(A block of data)
>> BEGIN
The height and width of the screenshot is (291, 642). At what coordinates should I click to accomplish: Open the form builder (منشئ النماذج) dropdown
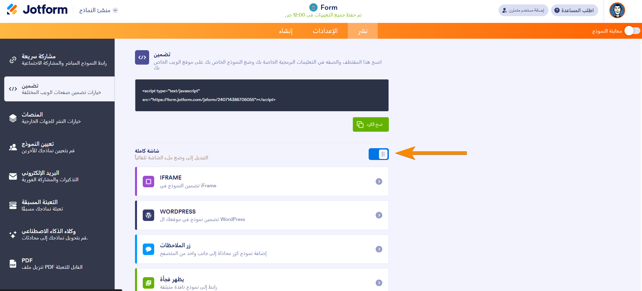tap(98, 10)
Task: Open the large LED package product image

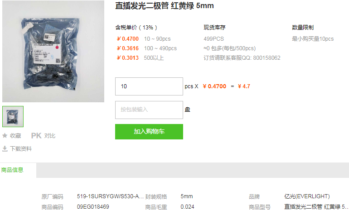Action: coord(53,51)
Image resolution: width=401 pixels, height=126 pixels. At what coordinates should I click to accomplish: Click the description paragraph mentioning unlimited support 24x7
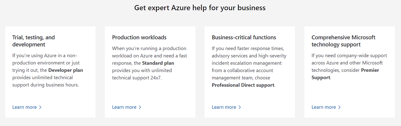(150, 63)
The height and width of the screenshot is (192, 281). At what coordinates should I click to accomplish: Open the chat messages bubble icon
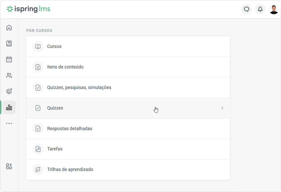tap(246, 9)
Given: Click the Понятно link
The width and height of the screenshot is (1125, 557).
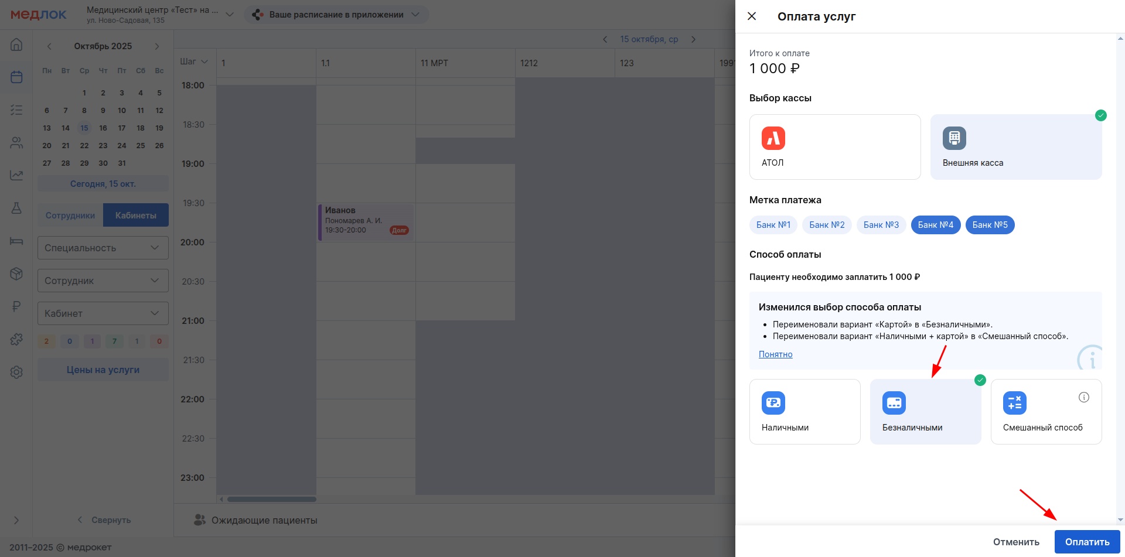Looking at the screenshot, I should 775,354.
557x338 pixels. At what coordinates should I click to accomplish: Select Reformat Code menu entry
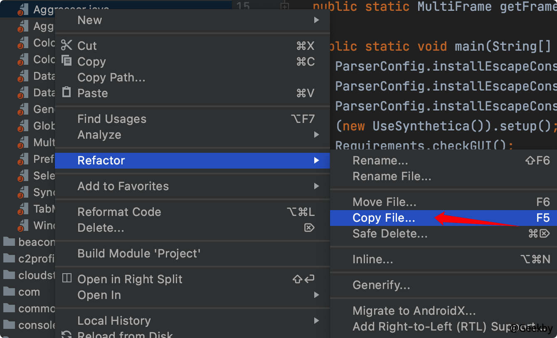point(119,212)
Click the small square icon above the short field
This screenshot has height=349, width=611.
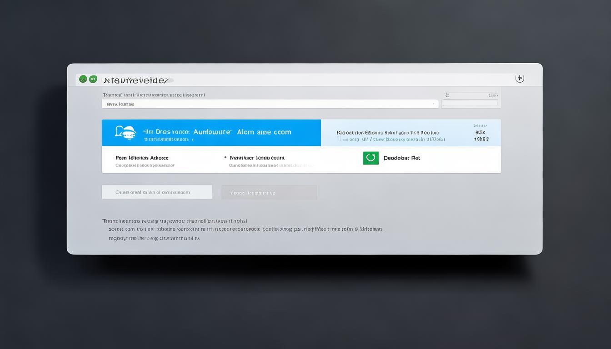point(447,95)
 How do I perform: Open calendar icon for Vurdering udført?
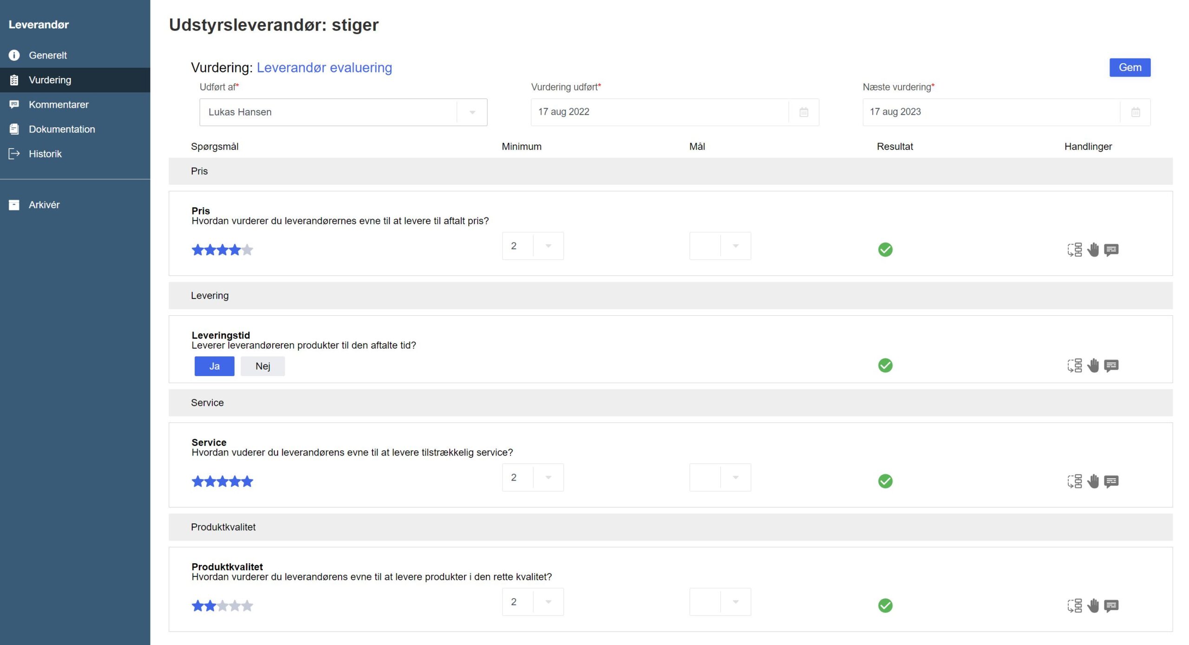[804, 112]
>> END
>> BEGIN
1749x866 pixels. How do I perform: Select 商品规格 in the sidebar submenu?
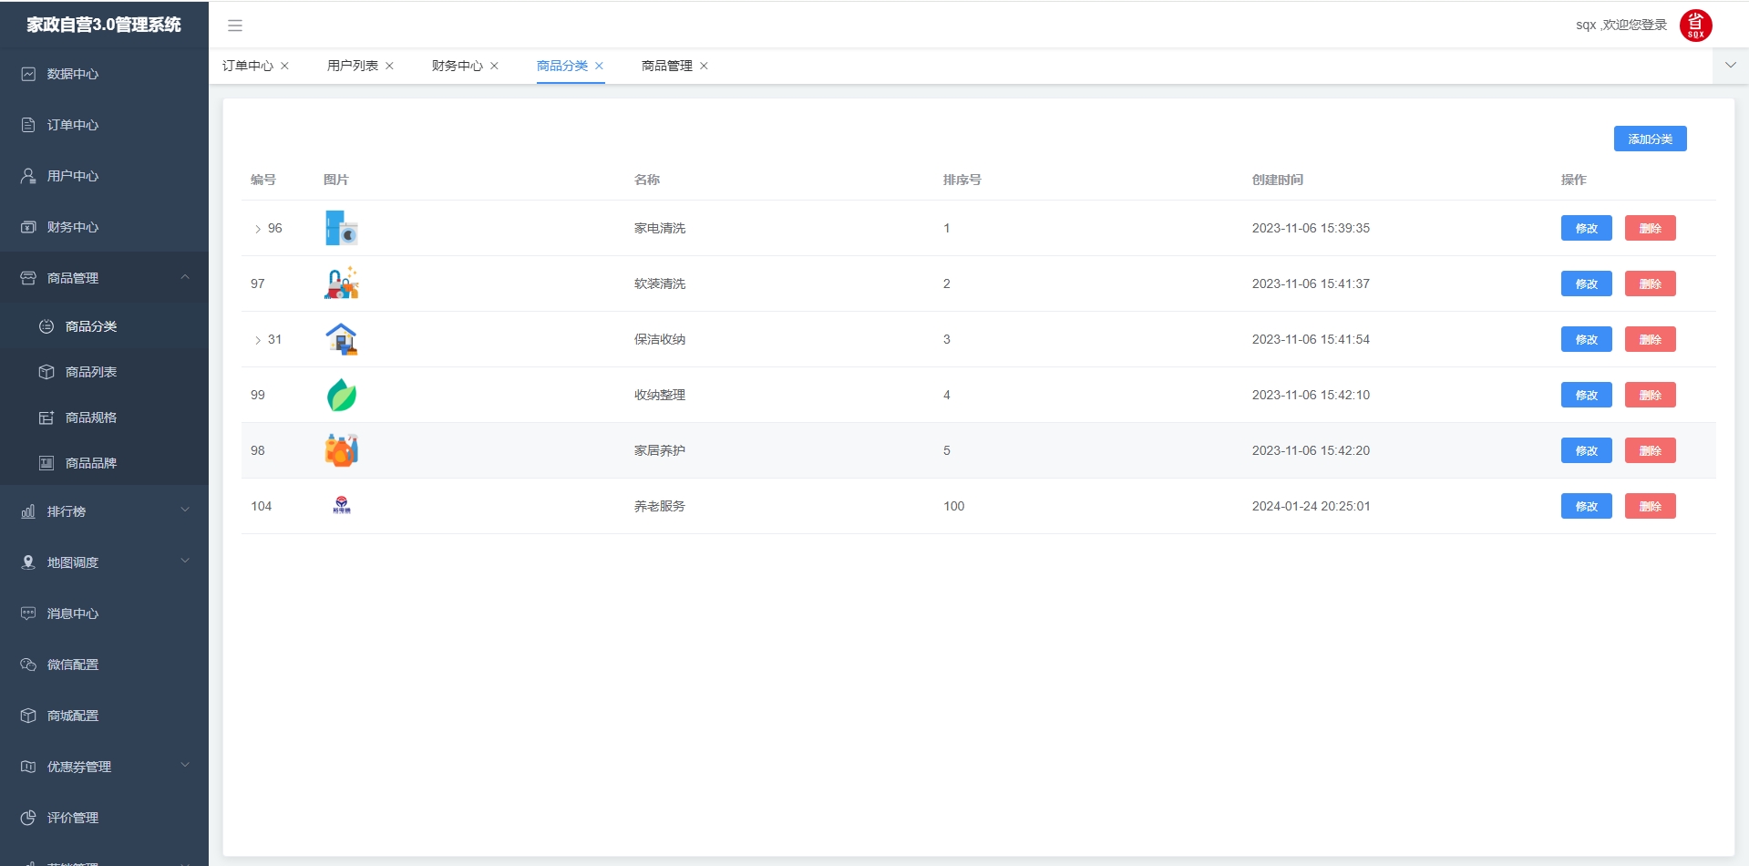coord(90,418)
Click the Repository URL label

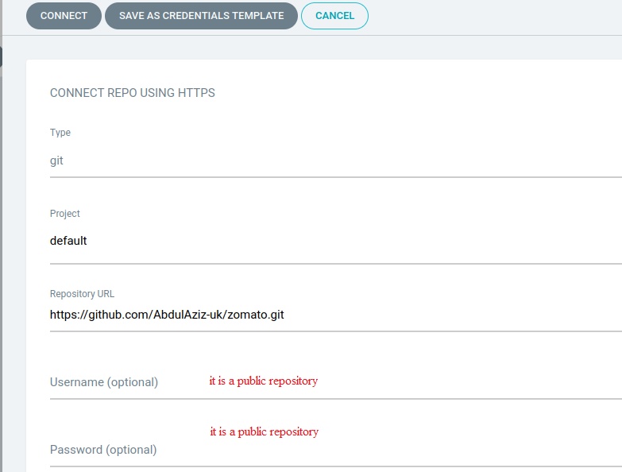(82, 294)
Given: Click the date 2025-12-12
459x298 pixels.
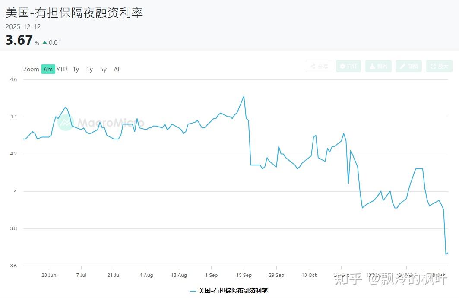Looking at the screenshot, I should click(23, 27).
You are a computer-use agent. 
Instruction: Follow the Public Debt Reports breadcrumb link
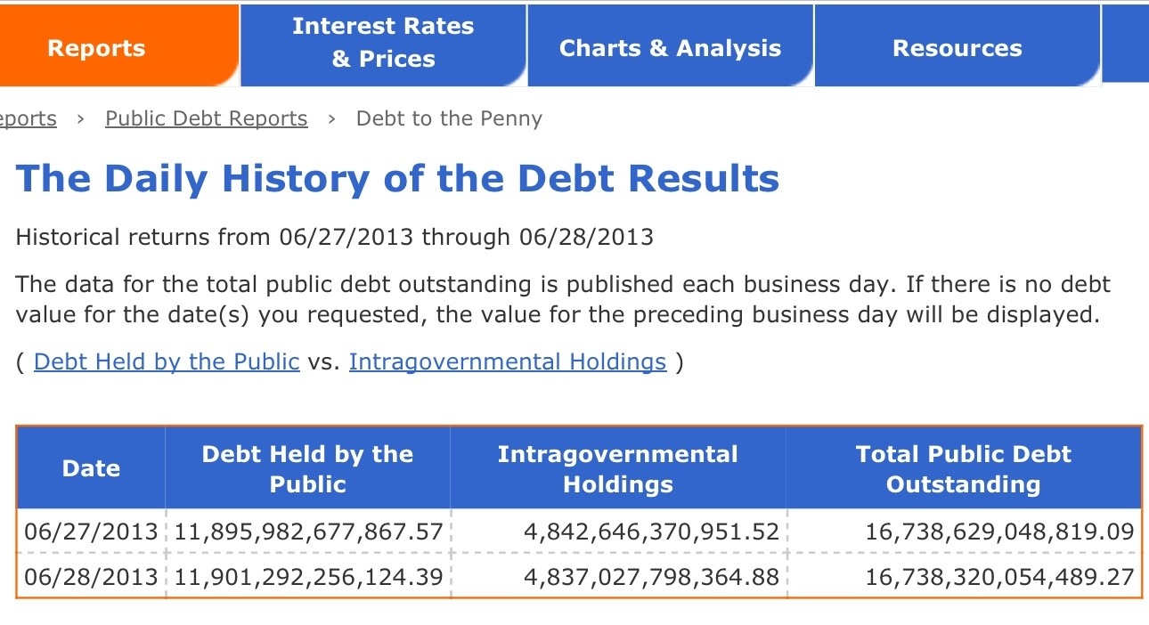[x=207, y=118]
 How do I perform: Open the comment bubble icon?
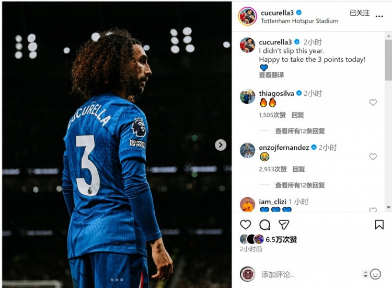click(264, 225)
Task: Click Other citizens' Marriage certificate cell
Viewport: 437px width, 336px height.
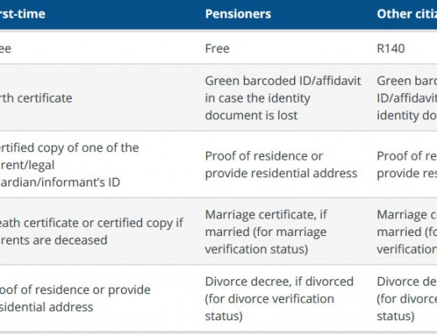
>> END
## STATED GOAL
Please rewrite the data from the line that contains "You are a computer-use agent." down to the line that contains "Viewport: 437px width, 336px height.", swapping "Open" for "Show" and keeping everything else the same. Omit the pictures from your answer.

## RESULT FOR THIS EXERCISE
You are a computer-use agent. 
Instruction: Follow the Public Debt Reports breadcrumb link
[x=207, y=118]
 How do I perform: Show the comment bubble icon?
click(264, 225)
Task: Click Other citizens' Marriage certificate cell
Viewport: 437px width, 336px height.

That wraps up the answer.